MINT 400: Donnerstag

Am Donnerstagmorgen sind Maurice, Nico und ich (Daniel) pünktlich vom Osnabrücker Hauptbahnhof losgefahren und ungefähr vier Stunden später bei der „Universität der Künste“ in Berlin angekommen. Dort wurden wir direkt freundlich empfangen und hatten bis 15:00 Zeit uns bei den vielen Angeboten des aufgestellten Bildungsmarktes umzuschauen oder etwas zu essen.

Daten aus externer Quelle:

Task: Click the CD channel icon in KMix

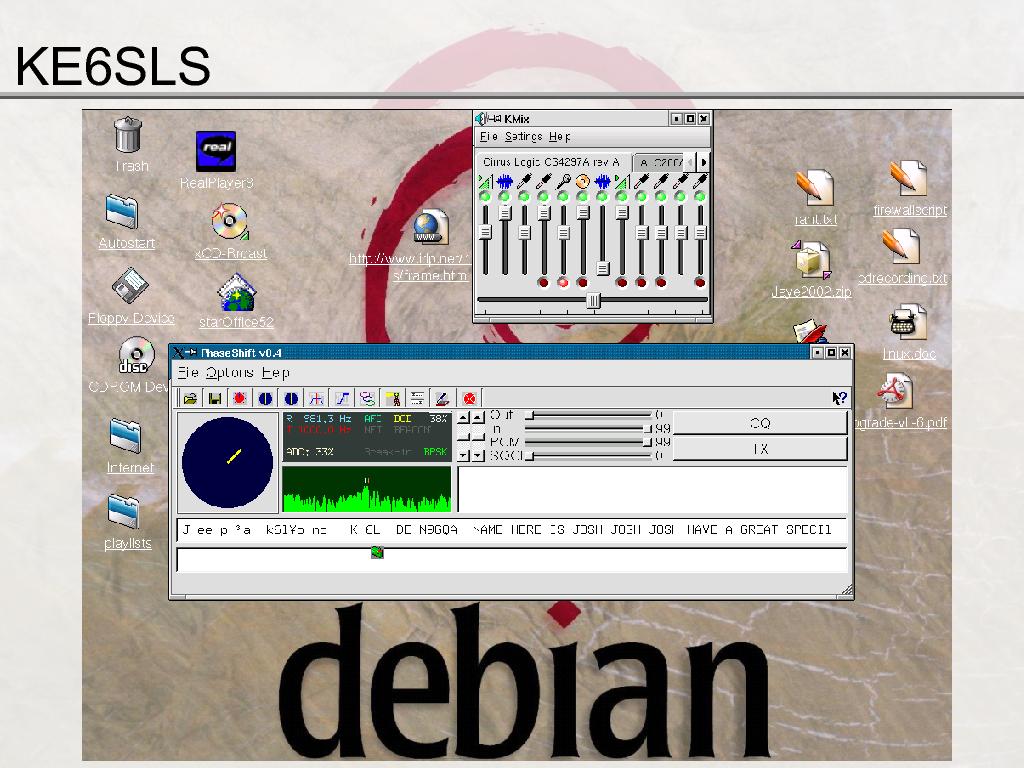Action: pos(582,181)
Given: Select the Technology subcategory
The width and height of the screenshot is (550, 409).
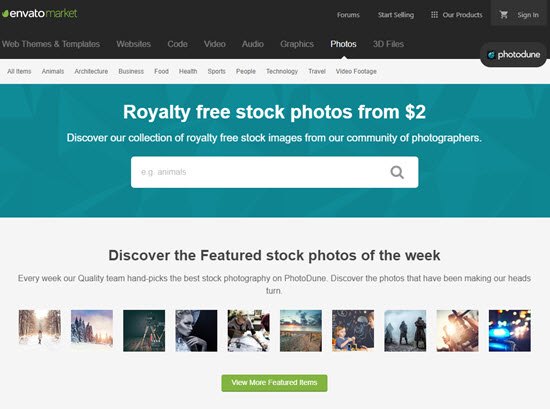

Schließlich wurde die Veranstaltung von mehreren Begrüßungsreden eingeleitet, wobei wir die Leiter des Events und ehemalige MINT-Schüler (Alumni) kennengelernt haben. Die darauffolgende Keynote-Speech handelte hauptsächlich davon, welche positiven Lern-Eigenschaften Computerspiele haben können.

Später haben sich alle Schüler dann aufgeteilt und sind zu ihren gewählten Fachvorträgen gegangen. Nico und ich (Daniel) lernten dabei etwas über Big Data, Data Science und Data Engineering kennen, was in Bezug auf den Nutzen von Sozialen Medien in unserer Gesellschaft ein, wie ich finde, passend gewähltes Thema war.

MINT 400: Freitag

Nach dem Frühstück im Hotel am Freitagmorgen sind wir mit der S-Bahn nach Potsdam zum Hasso-Plattner-Institut gefahren. Dort haben wir dann mit ungefähr 20 Leuten in 2er Teams einen kleinen Micro Controller, den Calliope, programmiert. Erst haben wir leichte Aufgaben gemacht, um den Editor kennen zu lernen. Den größten Teil des Tages haben wir aber damit verbracht ein Spiel zu programmieren. Bei dem Spiel hatte jede Gruppe einen Calliope, der entweder Mensch oder Zombie sein konnte und sich per Funk über verschiedene Reichweiten mit den anderen Controllern verständigen konnte. Dadurch wurde den Menschen angezeigt ob ein Zombie in der Nähe war und ob sie infiziert wurden. Am Anfang gab es einen Zombie der versuchen musste auf dem Gelände des HPI möglichst viele Menschen zu infizieren. Zwischendurch gab es leckeres Essen in der Mensa des HPI und am Ende des Workshops ging es wieder per Zug nach Osnabrück.

Der Austausch mit den anderen Schülern und die Workshops haben uns sehr viel Spaß gemacht und wir konnten viele neue Eindrücke und Erfahrungen mit zurück nach Osnabrück nehmen.